* [Exercise] Starting with the line containing "royal wedding (736, 415)" and going on through the line containing "Over Kentalis (1096, 22)", return the lines of the data below exactly, and only those.

(Records from a data source)
────────────────────────────────────────

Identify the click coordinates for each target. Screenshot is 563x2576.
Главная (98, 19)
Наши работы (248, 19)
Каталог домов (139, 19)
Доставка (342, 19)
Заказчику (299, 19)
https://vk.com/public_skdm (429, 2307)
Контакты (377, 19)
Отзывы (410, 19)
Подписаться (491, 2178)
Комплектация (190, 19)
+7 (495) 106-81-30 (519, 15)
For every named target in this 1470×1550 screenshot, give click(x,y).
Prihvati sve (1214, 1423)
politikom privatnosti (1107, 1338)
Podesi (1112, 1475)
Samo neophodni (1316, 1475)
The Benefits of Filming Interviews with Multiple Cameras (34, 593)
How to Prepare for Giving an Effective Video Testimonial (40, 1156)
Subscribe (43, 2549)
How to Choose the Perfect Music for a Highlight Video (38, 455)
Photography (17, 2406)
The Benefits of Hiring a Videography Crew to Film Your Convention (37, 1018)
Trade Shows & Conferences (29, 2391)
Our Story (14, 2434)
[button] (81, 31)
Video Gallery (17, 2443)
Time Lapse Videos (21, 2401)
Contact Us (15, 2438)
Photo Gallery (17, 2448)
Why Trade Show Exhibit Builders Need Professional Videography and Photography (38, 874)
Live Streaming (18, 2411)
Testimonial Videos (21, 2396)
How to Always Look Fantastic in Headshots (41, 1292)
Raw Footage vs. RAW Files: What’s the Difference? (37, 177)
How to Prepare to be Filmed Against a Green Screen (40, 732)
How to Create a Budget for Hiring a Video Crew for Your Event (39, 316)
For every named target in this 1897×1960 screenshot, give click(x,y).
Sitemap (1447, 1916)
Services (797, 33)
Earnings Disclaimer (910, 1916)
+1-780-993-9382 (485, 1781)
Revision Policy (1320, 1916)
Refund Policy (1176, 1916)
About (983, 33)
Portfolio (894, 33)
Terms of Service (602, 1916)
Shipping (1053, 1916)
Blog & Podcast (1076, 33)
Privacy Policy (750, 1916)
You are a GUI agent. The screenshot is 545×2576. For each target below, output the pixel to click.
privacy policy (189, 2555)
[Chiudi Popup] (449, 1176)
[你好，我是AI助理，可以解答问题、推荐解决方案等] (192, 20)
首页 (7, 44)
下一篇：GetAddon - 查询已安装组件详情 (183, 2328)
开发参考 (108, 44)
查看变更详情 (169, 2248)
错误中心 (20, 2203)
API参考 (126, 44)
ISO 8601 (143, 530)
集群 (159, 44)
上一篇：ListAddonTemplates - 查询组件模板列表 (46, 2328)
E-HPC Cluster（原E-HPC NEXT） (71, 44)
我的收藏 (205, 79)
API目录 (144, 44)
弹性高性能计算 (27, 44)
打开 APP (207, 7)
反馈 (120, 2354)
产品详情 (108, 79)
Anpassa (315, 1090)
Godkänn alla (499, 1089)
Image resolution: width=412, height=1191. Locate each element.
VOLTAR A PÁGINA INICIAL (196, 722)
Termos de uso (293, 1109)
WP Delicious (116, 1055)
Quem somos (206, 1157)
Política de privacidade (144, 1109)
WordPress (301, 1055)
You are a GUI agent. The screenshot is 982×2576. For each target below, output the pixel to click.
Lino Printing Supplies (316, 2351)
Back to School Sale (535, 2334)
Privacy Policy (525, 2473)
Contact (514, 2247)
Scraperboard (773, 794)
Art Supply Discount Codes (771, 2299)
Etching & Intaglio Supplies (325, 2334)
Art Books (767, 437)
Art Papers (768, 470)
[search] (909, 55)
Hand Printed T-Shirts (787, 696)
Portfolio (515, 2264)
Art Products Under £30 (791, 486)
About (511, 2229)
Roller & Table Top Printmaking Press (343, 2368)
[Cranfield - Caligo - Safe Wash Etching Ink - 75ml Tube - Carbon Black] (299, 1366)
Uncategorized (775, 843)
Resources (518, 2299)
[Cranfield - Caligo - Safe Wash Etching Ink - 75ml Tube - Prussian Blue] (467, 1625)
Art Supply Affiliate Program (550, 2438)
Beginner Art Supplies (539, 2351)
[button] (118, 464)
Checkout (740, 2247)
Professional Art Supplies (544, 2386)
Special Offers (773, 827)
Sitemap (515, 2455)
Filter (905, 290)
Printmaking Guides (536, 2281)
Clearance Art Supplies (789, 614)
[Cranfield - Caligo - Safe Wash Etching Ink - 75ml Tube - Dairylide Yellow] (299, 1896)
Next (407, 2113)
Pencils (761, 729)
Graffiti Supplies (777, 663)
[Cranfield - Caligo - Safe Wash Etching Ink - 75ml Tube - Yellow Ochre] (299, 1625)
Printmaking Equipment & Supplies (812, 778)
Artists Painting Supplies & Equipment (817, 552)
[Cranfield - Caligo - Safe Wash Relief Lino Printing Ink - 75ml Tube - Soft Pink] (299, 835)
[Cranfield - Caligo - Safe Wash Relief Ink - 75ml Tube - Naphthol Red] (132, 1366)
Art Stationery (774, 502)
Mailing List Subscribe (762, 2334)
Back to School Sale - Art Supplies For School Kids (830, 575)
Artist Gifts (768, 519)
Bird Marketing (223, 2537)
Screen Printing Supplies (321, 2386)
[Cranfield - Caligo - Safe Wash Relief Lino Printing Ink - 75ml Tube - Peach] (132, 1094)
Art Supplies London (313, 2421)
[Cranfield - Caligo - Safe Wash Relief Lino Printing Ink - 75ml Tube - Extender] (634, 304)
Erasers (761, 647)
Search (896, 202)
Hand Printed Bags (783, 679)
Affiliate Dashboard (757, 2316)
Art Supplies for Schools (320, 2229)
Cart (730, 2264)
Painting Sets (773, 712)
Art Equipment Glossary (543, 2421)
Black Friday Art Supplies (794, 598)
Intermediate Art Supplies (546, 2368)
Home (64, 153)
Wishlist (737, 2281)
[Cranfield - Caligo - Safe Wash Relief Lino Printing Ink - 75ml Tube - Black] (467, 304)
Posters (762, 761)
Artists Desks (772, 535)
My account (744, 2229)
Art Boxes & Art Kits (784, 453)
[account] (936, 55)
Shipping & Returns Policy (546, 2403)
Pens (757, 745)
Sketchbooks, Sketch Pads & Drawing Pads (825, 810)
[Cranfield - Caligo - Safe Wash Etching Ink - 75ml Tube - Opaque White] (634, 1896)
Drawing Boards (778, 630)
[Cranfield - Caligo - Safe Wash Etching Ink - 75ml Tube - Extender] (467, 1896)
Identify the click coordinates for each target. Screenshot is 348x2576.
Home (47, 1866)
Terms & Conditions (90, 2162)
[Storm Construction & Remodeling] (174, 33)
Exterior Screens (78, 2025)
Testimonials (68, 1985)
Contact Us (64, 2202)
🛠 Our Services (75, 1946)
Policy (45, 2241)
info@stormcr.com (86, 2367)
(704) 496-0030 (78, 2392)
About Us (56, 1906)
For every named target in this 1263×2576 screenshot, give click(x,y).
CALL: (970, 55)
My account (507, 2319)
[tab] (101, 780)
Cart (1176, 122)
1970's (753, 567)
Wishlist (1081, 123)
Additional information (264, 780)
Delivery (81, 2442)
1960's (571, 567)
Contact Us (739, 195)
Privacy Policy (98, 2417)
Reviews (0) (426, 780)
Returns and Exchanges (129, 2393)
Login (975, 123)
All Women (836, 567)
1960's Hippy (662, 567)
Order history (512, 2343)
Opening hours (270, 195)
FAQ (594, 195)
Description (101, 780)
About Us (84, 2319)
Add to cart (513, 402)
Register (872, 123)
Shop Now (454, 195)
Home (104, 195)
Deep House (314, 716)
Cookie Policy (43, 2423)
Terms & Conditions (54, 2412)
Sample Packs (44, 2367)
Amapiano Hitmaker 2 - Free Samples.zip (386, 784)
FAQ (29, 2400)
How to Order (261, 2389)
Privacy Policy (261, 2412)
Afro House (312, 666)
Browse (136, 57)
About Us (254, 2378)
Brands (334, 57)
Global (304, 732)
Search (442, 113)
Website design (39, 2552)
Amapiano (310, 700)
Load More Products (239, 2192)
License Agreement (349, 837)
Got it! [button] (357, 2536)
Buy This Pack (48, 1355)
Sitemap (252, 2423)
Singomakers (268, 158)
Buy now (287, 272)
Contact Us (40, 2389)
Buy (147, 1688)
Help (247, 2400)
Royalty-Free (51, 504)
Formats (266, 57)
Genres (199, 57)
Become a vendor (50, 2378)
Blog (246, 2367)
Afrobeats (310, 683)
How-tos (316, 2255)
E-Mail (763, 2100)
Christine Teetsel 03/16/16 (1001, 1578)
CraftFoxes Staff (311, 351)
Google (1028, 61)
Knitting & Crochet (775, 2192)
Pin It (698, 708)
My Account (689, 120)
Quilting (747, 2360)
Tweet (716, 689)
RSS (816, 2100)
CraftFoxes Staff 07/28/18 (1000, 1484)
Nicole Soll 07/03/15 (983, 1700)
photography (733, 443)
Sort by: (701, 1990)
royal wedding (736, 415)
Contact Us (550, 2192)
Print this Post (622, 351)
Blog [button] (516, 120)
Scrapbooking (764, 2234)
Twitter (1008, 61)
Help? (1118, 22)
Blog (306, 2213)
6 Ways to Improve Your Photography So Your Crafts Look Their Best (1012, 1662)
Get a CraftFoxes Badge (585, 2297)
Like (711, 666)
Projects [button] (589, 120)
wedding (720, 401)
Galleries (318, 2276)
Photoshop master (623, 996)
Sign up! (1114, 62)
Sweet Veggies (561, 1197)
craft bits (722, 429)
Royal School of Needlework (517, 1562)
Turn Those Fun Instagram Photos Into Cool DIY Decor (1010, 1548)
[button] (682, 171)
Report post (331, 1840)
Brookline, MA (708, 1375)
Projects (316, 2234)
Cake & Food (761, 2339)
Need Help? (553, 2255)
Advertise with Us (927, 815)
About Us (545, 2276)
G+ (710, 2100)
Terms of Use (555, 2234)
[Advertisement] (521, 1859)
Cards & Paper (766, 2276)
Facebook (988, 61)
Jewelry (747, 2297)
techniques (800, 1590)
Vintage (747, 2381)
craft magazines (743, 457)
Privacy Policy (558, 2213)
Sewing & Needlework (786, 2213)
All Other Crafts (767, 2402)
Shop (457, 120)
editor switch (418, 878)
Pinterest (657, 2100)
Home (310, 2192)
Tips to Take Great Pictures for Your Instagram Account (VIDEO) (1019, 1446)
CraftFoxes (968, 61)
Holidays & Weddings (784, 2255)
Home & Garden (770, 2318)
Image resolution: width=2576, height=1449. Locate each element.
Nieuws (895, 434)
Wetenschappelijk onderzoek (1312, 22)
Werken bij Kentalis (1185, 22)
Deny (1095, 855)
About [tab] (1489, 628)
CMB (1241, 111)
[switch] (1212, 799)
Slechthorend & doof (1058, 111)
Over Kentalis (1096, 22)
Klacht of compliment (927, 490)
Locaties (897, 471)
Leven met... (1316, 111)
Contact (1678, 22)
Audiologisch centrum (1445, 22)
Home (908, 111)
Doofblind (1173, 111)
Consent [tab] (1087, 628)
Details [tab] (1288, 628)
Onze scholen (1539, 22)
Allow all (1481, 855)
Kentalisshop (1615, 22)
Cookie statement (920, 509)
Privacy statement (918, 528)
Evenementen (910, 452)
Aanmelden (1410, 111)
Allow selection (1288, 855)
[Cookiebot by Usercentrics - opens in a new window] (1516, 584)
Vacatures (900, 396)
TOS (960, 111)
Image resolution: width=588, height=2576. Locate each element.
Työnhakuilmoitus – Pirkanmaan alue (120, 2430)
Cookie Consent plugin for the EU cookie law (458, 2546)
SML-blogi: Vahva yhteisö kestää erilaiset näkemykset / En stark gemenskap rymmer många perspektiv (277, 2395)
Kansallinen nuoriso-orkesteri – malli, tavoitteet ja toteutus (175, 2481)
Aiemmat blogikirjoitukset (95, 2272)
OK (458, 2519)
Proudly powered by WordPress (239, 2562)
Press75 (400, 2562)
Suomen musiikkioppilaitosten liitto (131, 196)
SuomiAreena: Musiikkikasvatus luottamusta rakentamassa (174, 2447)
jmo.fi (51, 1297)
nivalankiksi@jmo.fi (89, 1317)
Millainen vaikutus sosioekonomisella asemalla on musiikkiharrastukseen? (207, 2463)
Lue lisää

────────────────────────────────────────

* [Task response]
royal wedding (736, 415)
Contact Us (550, 2192)
Print this Post (622, 351)
Blog [button] (516, 120)
Scrapbooking (764, 2234)
Twitter (1008, 61)
Help? (1118, 22)
Blog (306, 2213)
6 Ways to Improve Your Photography So Your Crafts Look Their Best (1012, 1662)
Get a CraftFoxes Badge (585, 2297)
Like (711, 666)
Projects [button] (589, 120)
wedding (720, 401)
Galleries (318, 2276)
Photoshop master (623, 996)
Sign up! (1114, 62)
Sweet Veggies (561, 1197)
craft bits (722, 429)
Royal School of Needlework (517, 1562)
Turn Those Fun Instagram Photos Into Cool DIY Decor (1010, 1548)
[button] (682, 171)
Report post (331, 1840)
Brookline, MA (708, 1375)
Projects (316, 2234)
Cake & Food (761, 2339)
Need Help? (553, 2255)
Advertise with Us (927, 815)
About Us (545, 2276)
G+ (710, 2100)
Terms of Use (555, 2234)
[Advertisement] (521, 1859)
Cards & Paper (766, 2276)
Facebook (988, 61)
Jewelry (747, 2297)
techniques (800, 1590)
Vintage (747, 2381)
craft magazines (743, 457)
Privacy Policy (558, 2213)
Sewing & Needlework (786, 2213)
All Other Crafts (767, 2402)
Shop (457, 120)
editor switch (418, 878)
Pinterest (657, 2100)
Home (310, 2192)
Tips to Take Great Pictures for Your Instagram Account (VIDEO) (1019, 1446)
CraftFoxes (968, 61)
Holidays & Weddings (784, 2255)
Home & Garden (770, 2318)
Image resolution: width=2576, height=1449. Locate each element.
Nieuws (895, 434)
Wetenschappelijk onderzoek (1312, 22)
Werken bij Kentalis (1185, 22)
Deny (1095, 855)
About [tab] (1489, 628)
CMB (1241, 111)
[switch] (1212, 799)
Slechthorend & doof (1058, 111)
Over Kentalis (1096, 22)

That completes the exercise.